James Fox

  1. Sean Connery, Thunderball, 1965.
  2. Terence Stamp, Histoires extraordinaires, (UK: Tales of Mystery and Imagination; US: Spirits of the Dead), France-Italy, 1967.  Losing Marlon Brando, Richard Burtpn and Peter O’Toole from his Toby Dammit sketch, Italian maestro  Federico Fellini called a London casting agent, asking to see the most decadent actors available. Fox and Stamp went to Rome. Stamp stayed.
  3. Daniel Massey, Star! 1968.        “Jimmy is a fine, lovely talent,” agreed director Robert Wise,  “but not right as Noel Coward.  Dan, on the other  hand, was a good match.”   (And, in fact, Coward’s Godson). He was sure better than Julie Andrews in the title role of Gertrude Lawrence. The film failed –  twice – being re-hyped as Those Were The Happy Times.  They were decidedly not!
  4. John Hurt, Sinful Davey, 1969.     Performance, his father’s death and smoking the DMT hallucinogenic with Mick Jagger, created  nervous breakdown and Fox quit cinema for God. “People think Performance blew my mind – my mind was blown long before that… I was going through some kind of crisis. I didn’t take that much acid.”

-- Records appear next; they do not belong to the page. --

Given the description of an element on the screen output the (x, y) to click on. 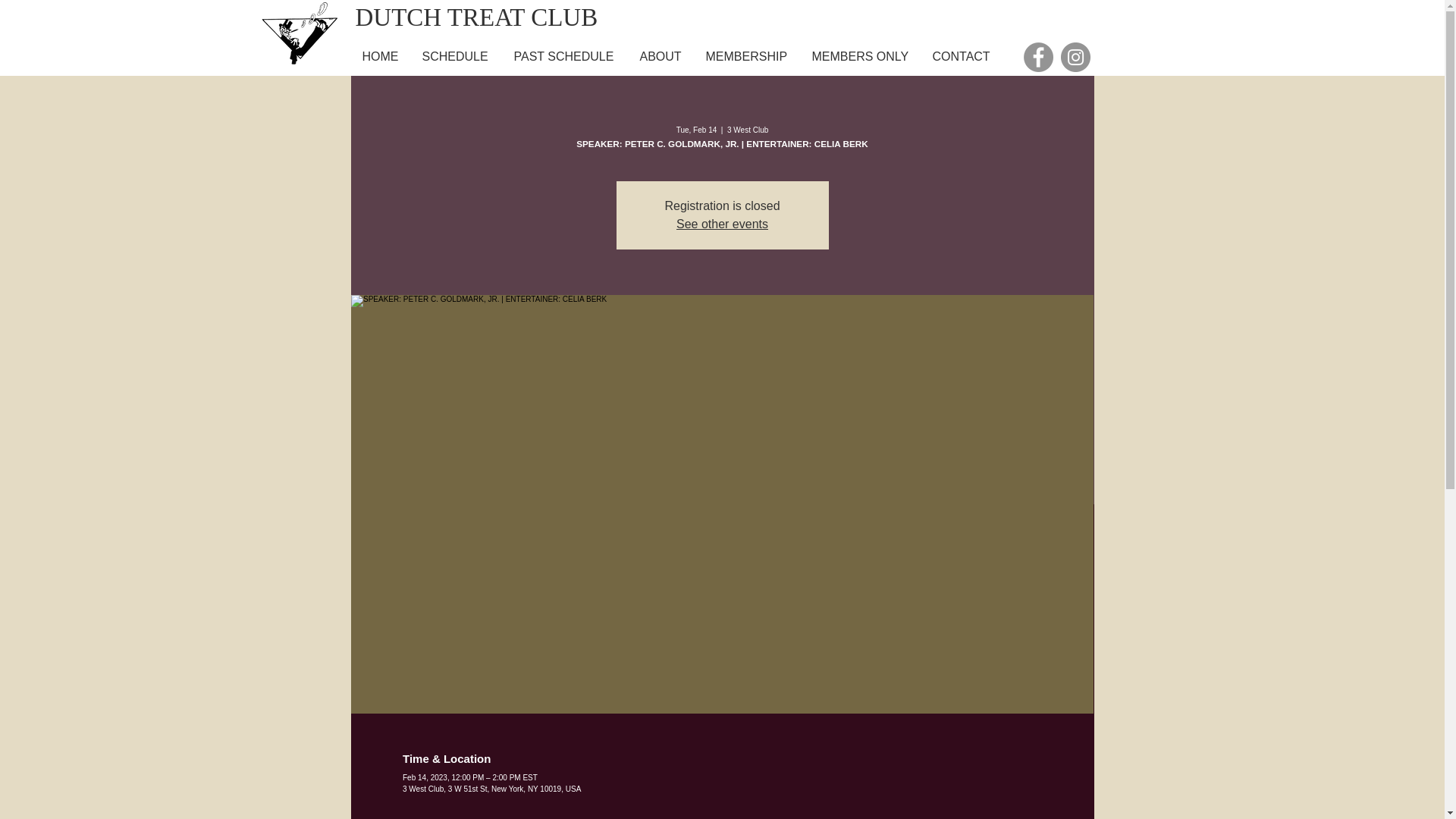
HOME (379, 56)
MEMBERSHIP (746, 56)
SCHEDULE (454, 56)
CONTACT (961, 56)
See other events (722, 223)
PAST SCHEDULE (564, 56)
MEMBERS ONLY (859, 56)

  5. Simon Ward, Young Winston, 1972.      He was still in The Navigators – not  a rock band but the Leeds branch of the Colorado-based evangelical movement,. And stayed withb them for a decade,  meeting his wife, Mary, having five children, rediscovering his values while wortking as “a telephone-sterilising service salesman… and encouraging people to have a personal relationship with God.”

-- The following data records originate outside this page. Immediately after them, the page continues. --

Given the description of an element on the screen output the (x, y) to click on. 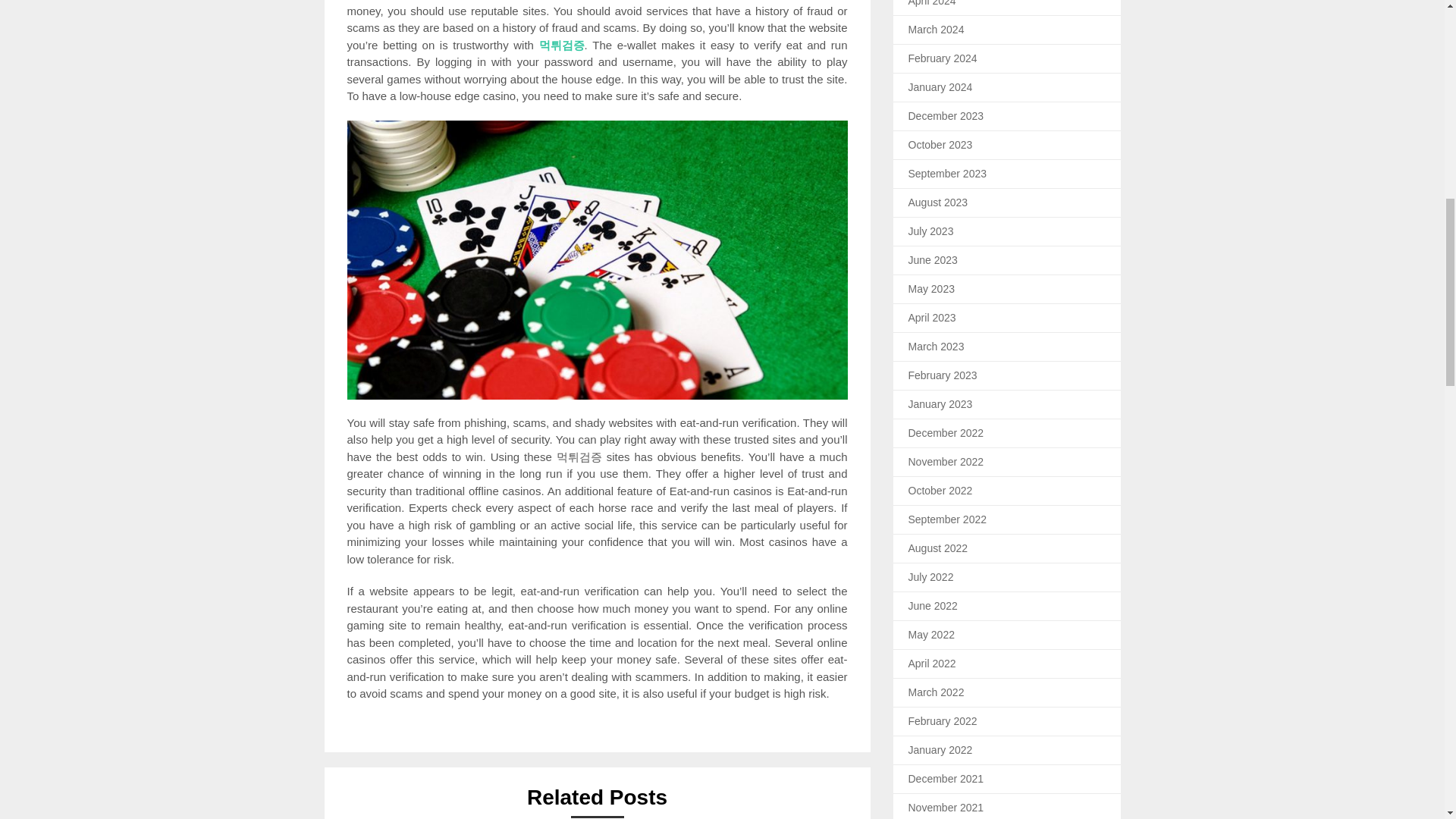
June 2023 (933, 259)
March 2024 (935, 28)
February 2024 (942, 57)
May 2023 (931, 287)
December 2023 (946, 114)
January 2023 (940, 403)
April 2023 (932, 316)
December 2022 (946, 431)
September 2023 (947, 173)
October 2023 (940, 143)
August 2023 (938, 201)
July 2023 (930, 230)
January 2024 (940, 86)
March 2023 (935, 345)
February 2023 (942, 374)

  6. Jeremy Irons, The French Lieutenant’s Woman, 1981.     And, at age 40, he returned to acting in 1979… finding it difficult  to reconcile the wotkm with his new beliefs.  He refused the first comeback job – the blasphemy, sex and brothel scenes bothered his religious conscience.  “Probably,  they thought I was a bit of a weirdo anyway. They were wary of me.”

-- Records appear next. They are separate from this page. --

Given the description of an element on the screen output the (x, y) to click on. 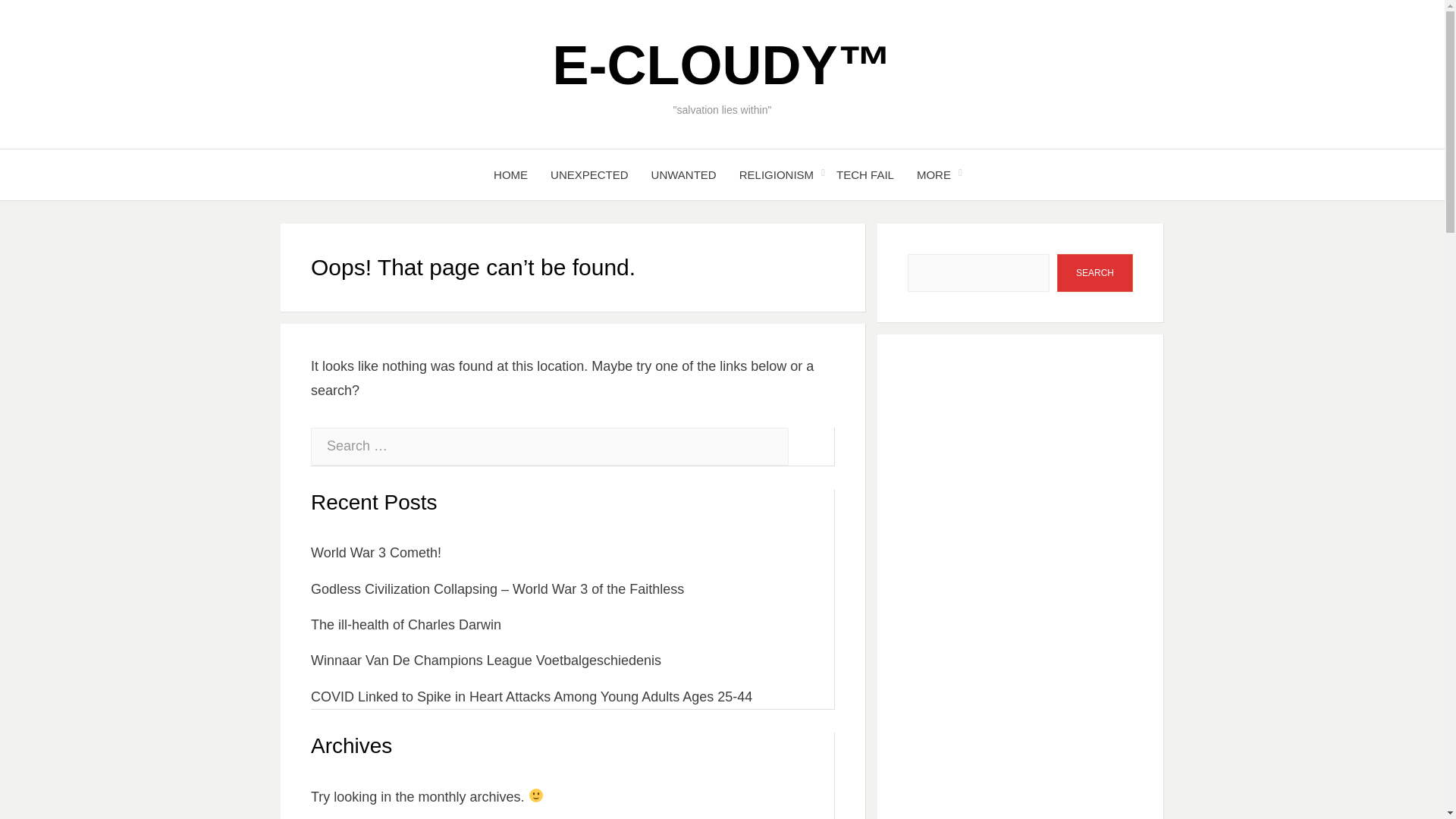
UNWANTED (684, 174)
Search for: (550, 446)
RELIGIONISM (776, 174)
HOME (509, 174)
World War 3 Cometh! (376, 552)
MORE (933, 174)
The ill-health of Charles Darwin (405, 624)
UNEXPECTED (589, 174)
Winnaar Van De Champions League Voetbalgeschiedenis (486, 660)
TECH FAIL (865, 174)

  7. Patrick Stewart, Lifeforce, 1984.
  8. Sean Connery, The Name Of The Rose, 1986.     The Navigator had no wish to play a monk, thank you. “I came back as a different man and obviously as a worse actor. I hadn’t been practising it for nine or 10 years. And I probably lost touch with who I was in terms of my craft, my identity – and other people’s perception of me.”
  9. Neil Dickson, Biggles, 1986.      Perfect suggestion for the schoolboys’ flying hero of some 96 books by Captain  WE Johns –  none as puerile as this time-travel mess.
  10. Timothy Hutton, The Torrents of Spring, 1988.     The Turgenev tale was one of 65 films exiled US director Joseph Losey could never get off the ground. Polish film-maker Jerzy Skolimowski managed it – with the aid of  the BBC.
  11. Edward Fox, Return From The River Kwaihers, 1989.     That’s what brothers are for…    Anthony  Andrews had also been suggested for the limp  Bridge on the River Kwai sequel.
  12. John Alderton, Clockwork Mice, 1994.    Change of Swaney in director Vadim Jean’s drama.